Structured cabling vs point-to-point cabling in AI networks
While some organisations still rely on direct point-to-point cabling for their high-speed AI networks, this approach introduces several challenges:
- Increased Fibre Management Complexity: Point-to-point cabling can create a chaotic infrastructure with excessive slack, making moves, adds, and changes difficult.
- Limited Scalability: Expanding point-to-point networks requires additional fibre runs, which leads to congestion and inefficient space utilisation.
- Higher Operational Costs: The difficulty of maintaining and troubleshooting point-to-point systems increases operational expenses over time.
By contrast, structured cabling provides a well-organised, scalable, and maintainable network infrastructure that is better suited for AI-driven environments.
Good installation practices and complying to industry standards, such as IEEE802.3df for 800Gb/s over multimode fibre, provide guidelines that help maintain network integrity and facilitate future upgrades, while also ensure compatibility and performance consistency as well as longevity and reliability of the cabling infrastructure. Factors such as mapping and documenting the physical infrastructure are critical especially as network speeds get progressively faster. Complete and accurate records must be kept from day one to create a data base that can be used to audit current installations and are invaluable when changes need to be made.
The roadmap to 1.6Tb/s and beyond
The future of structured cabling is evolving in line with industry trends. As networking standards advance towards 1.6Tb/s and beyond, structured cabling solutions must adapt. Emerging technologies such as co-packaged optics (CPO) and next-generation small form-factor connectors, such as MDC, are expected to further optimise fibre management in AI workloads. Additionally, enhanced modulation techniques such as PAM-4 will enable higher transmission rates over existing fibre infrastructure, reducing the need for frequent cabling replacements.
AI-driven workloads demand high-speed, high-density network infrastructures, making structured cabling essential for modern data centres.
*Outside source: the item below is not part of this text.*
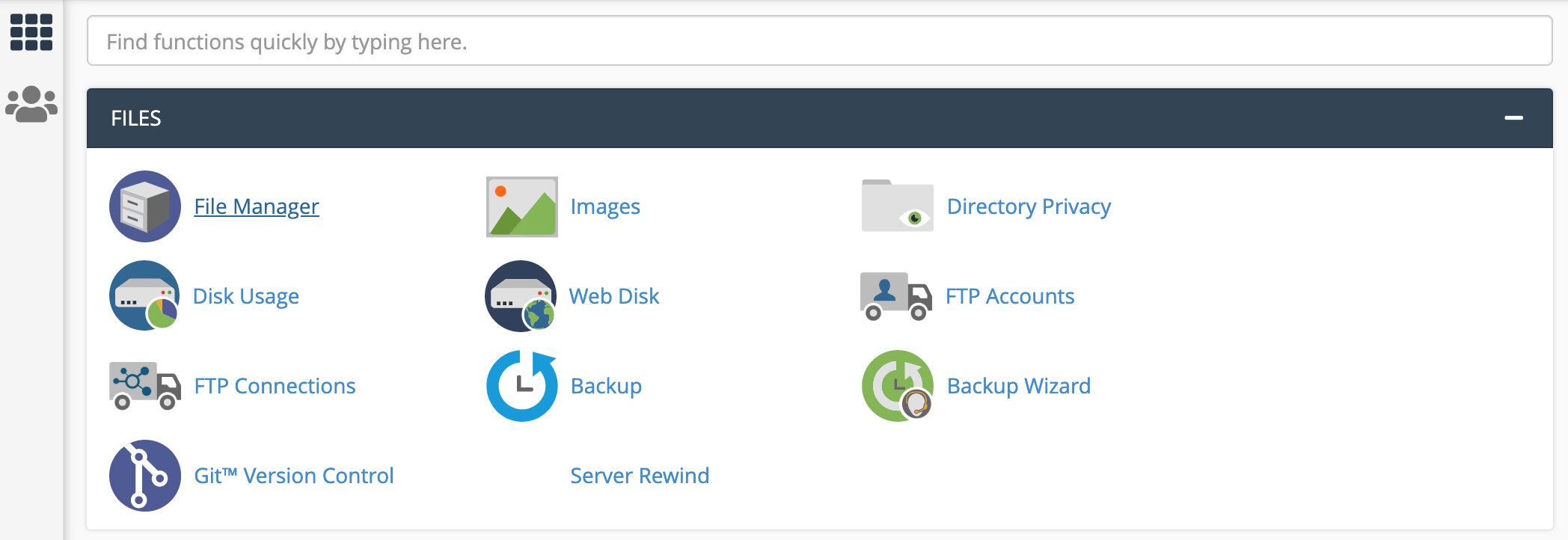The image size is (1568, 540).
Task: Focus the Find functions search field
Action: tap(819, 41)
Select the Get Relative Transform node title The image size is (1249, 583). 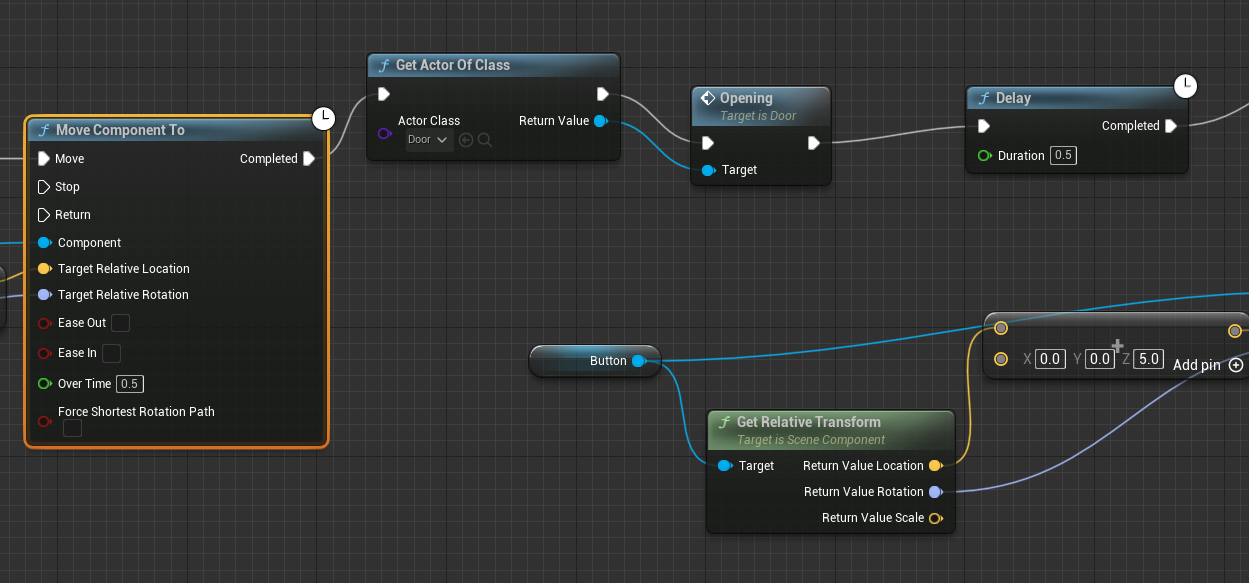[x=808, y=422]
The transition from LC to MPO, increasing fibre density, and the need for scalable, efficient network architectures highlight the importance of a structured approach. By implementing best practices in structured cabling, organisations can optimise network performance, minimise latency concerns, reduce pathway congestion, and ensure a future-proof infrastructure.
With AI workloads continuing to expand their effect on our daily lives, a structured cabling approach is not just beneficial, it is a necessity for ensuring seamless operation, scalability, and long-term reliability in high-performance data centres.